What Will You Grow Now?
- Duophonic Super 45s
The second collaborative album from Laetitia Sadier [Stereolab & solo] and Brazil's Mombojó. Release via Stereolab's Duophonic Super 45s imprint.
Modern Cosmology is a musical ensemble composed of six individuals of the human race, none of which are cosmologists or astronomers, although Felipe S. - who sings and plays the guitar - knows quite a bit about reading astrological charts. He shares his frontperson duties with one Laetitia Sadier who, by virtue of her singer-songwriter career both as a solo artist and as part of the Stereolab ‘groop’, happens to be one of the key figures of her bandmates’ musical formation.
Their paths first crossed when Marcelo - also on guitars - lent his amp for some of Laetitia’s solo concerts in Brazil under the condition that he got to meet his musical idol, and along came his brother Vicente - who plays the drums - and keyboardist Chiquinho. The four lads, plus Missionário José on bass, are collectively called Mombojó, an established band on the Brazilian alternative scene.
“What will you grow now?” started in late 2016 on a recording session Mombojó did on a motorboat up the Capibaribe river in their Recife hometown. The title track was recorded there and then during this fluvial jam session, and the other backing tracks were recorded about a year later at a recording studio at the local University, after which Laetitia had a bunch of new material to add words and melodies to, from her Brazilian friends and bandmates with love. Life happened, COVID happened, new albums by Laetitia and Mombojó also happened, and between this and that Modern Cosmology managed to get six new tracks ready for release.

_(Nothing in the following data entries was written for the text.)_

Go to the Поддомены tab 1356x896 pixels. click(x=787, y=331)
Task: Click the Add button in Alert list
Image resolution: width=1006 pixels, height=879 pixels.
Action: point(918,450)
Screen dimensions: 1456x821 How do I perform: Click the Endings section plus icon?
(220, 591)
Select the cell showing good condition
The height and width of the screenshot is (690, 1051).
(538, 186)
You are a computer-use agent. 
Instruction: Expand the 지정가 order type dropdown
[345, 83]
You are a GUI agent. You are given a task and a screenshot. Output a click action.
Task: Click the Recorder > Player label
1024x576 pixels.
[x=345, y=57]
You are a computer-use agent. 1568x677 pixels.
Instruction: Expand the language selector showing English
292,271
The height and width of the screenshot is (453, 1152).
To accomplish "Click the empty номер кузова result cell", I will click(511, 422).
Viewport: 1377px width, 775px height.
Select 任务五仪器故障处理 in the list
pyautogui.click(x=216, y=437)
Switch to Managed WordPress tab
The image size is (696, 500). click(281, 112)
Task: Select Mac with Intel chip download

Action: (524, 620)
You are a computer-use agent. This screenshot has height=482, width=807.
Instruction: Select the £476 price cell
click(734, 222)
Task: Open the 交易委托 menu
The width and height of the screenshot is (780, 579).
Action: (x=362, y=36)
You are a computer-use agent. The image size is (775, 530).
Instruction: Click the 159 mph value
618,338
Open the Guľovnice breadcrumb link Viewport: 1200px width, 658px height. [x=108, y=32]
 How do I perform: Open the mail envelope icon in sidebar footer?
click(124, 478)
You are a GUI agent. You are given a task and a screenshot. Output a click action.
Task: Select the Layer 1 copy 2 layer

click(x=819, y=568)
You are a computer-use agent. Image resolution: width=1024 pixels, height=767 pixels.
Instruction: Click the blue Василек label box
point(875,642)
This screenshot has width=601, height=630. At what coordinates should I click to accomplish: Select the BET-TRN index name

In current times we tend to feel so disconnected that a lot is said everywhere about connection, but this album is not about connections per se, or at least not about first connections. As the title teases, this album is about growth, deepening connections and strengthening bonds, about delving into the next chapter, about realising that now that we have drawn attention to a number of important issues, how do we avoid addressing them without falling in the same pits we have before?